Ukraine’s Prime Minister Arseny Yatseniuk pleaded for Russia to remove its armed forces from the Crimea this week and participate in international mediation. The stony faced Russian President Vladimir Putin may be painted as an aggressor in some quarters, but he would surely prefer a peaceful resolution to the unrest. Protecting Russia’s interests with acquiescence from the West should be his ultimate objective.
Today most geopolitical tensions are resolved through dialogue and not through full-scale military conflict. The current efforts by politicians and diplomats over Ukraine has an odour of brinkmanship, but the subtext to these discussions is about a non-violent resolution that all interested parties can live with.
It is a similar scenario in litigation with few disputes reaching court. Lawyers expect to settle the case at some point before court proceedings are commenced, but how do they identify the right time and place to achieve this?
Leading dispute resolution lawyers have become master tacticians in pinpointing the right environment for a viable settlement.
Justin Williams, the head of Akin Gump’s London international disputes practice, says that the best way of achieving a satisfactory settlement is to have some early strategic planning. He suggests that strategies should be implemented at the start of the dispute or even at the contractual stage such as in a commercial transaction: ‘If the intent is to optimise the likelihood of an early resolution, structuring up front is very important. There are various ways and devices that can be taken into account.’ Edward Poulton, a dispute resolution partner in Baker & McKenzie’s London office agrees: ‘From the very beginning you are having to carry out the cost/benefit analysis for the client. Once you establish where a reasonable settlement might lie, then the more tactical aspects come in. You need to consider when and how to make an approach to the other side, whether directly through the principals, through the lawyers or perhaps through mediation.’
Williams accepts that much still depends on the opposition’s willingness to compromise and also the merits of their case, but there are classic routes to follow if a settlement is genuinely desired. He suggests an escalation mechanism can be used to identify suitable moments for settlement discussions or a mediation: ‘One stage might be where a notice of the dispute is to be served, and then attempts to negotiate a resolution at one level and then 30 days thereafter it might be escalated to senior management in the company.’ Typically a disputant seeking a mediation or settlement discussion will want to do so from a position of strength or perhaps when it senses that the opponent is weakening. Another obvious moment to push for mediation or a settlement conversation would be when both sides are about to embark on a costly phase of the dispute. With minds focused on mounting expenses, settlement discussions and mediations can take on a greater sense of urgency and meaning.
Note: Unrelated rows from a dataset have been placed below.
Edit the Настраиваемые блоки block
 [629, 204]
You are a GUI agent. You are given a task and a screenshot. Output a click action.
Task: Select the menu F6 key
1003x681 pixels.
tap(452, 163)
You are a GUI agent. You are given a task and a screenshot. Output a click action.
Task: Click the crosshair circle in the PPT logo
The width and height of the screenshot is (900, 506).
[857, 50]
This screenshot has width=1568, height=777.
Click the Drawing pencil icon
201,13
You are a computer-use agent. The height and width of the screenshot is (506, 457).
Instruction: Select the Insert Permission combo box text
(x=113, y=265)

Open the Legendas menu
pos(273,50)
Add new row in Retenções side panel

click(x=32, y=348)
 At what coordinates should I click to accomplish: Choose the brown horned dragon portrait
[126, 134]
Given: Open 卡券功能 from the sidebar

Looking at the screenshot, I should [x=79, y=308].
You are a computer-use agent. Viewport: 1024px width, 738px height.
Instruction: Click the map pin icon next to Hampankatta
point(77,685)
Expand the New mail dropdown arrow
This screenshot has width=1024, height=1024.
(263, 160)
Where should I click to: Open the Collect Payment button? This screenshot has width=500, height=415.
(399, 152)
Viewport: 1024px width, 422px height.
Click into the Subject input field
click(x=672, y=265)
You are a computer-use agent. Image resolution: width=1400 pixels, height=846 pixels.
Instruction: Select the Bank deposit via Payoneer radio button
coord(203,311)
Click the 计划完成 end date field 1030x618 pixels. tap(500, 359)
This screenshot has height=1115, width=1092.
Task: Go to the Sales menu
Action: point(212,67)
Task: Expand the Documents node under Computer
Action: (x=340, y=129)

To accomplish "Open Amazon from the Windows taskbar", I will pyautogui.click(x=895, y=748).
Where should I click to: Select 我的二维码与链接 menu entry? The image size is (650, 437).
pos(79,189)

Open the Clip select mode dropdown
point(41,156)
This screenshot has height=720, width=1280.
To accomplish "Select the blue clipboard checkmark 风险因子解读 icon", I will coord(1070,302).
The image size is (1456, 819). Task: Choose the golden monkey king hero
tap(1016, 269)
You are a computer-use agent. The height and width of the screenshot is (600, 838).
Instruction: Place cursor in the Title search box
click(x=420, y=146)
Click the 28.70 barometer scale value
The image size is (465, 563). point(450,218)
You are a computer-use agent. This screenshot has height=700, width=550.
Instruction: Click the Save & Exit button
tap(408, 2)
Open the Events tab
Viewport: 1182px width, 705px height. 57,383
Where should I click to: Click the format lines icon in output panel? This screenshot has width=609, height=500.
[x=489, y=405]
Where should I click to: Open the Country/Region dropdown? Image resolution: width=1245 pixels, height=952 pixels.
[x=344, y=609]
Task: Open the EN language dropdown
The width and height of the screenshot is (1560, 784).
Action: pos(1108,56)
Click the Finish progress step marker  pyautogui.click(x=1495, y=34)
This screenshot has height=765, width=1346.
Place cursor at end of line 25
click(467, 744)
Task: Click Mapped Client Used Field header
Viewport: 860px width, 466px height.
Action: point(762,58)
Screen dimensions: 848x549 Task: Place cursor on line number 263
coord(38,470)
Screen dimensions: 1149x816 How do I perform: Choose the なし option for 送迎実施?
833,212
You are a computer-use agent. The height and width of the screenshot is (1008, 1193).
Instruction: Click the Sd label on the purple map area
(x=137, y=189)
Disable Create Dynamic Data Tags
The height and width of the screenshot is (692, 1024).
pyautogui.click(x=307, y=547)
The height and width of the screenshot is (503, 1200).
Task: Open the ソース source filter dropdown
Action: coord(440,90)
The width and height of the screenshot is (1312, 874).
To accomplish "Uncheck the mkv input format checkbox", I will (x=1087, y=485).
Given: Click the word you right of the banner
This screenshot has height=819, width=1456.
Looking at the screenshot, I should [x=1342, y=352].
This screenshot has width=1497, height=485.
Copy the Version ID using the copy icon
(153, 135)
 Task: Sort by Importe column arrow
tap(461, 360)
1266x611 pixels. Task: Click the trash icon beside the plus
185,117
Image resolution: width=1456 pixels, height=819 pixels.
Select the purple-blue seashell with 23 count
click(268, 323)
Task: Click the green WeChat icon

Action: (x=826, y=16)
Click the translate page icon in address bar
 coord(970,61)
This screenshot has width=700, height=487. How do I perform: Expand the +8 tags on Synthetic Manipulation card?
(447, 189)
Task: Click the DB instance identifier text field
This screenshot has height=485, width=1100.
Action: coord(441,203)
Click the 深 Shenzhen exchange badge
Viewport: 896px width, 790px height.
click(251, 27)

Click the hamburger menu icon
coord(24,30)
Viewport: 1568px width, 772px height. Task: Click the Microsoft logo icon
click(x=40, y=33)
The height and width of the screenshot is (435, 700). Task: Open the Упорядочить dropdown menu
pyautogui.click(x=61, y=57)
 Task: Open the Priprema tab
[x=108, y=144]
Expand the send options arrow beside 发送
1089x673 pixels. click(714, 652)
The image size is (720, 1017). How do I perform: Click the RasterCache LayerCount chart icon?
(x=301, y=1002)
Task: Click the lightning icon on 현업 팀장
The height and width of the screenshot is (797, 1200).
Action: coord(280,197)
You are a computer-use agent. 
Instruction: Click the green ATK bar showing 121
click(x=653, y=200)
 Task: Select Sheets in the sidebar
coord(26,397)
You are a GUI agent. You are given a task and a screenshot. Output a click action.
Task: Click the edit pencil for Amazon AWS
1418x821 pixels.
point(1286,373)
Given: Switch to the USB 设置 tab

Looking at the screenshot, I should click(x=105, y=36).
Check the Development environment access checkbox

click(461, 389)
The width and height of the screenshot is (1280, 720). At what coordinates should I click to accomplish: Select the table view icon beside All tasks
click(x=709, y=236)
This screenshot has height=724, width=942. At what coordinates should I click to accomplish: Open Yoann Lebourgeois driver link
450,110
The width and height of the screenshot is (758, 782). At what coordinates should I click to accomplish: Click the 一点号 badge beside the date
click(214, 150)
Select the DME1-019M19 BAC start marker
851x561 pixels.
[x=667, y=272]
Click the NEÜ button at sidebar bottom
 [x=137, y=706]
Poulton believes that when senior management are brought into the heart of the dispute, it can create a genuine willingness to seek a settlement. He says that clients should never solely consider the cash cost of a dispute, but also the amount of management time given to it and whether there would be more commercial value in bringing the case to a swift end. ‘When you sit down with a senior manager for a day to take their evidence and make them aware that this is going to be the first of many such meetings, it often leads to a phone call to the legal team to ask “what are we doing?” he explains. ‘If they have never been involved in a big litigation or arbitration, they don’t quite comprehend how all encompassing it can be. It is often the unspoken cost of litigation or arbitration.’
Of course the English courts provide a number of incentives for disputants to settle early. The pre-action protocols as part of the Civil Procedure Rules (CPR) and cost sanctions applied when parties fail to properly engage with a mediation or settlement options, certainly induces disputants to avoid a litigation at all costs mentality.
Williams is adamant that the modern dispute resolution lawyer must be alert to a multitude of factors and opportunities for settlement: ‘The litmus test here is the quality of the legal advisers who should be looking proactively and imaginatively at how to resolve the dispute at every single stage. Some disputes just can’t be resolved, but actually those disputes are not that common.’
It’s a similar situation with armed conflict. Recent events in the Middle East and North Africa have taught us that military interventions rarely create a platform for peace. Diplomacy and dialogue must always take centre stage throughout the crisis.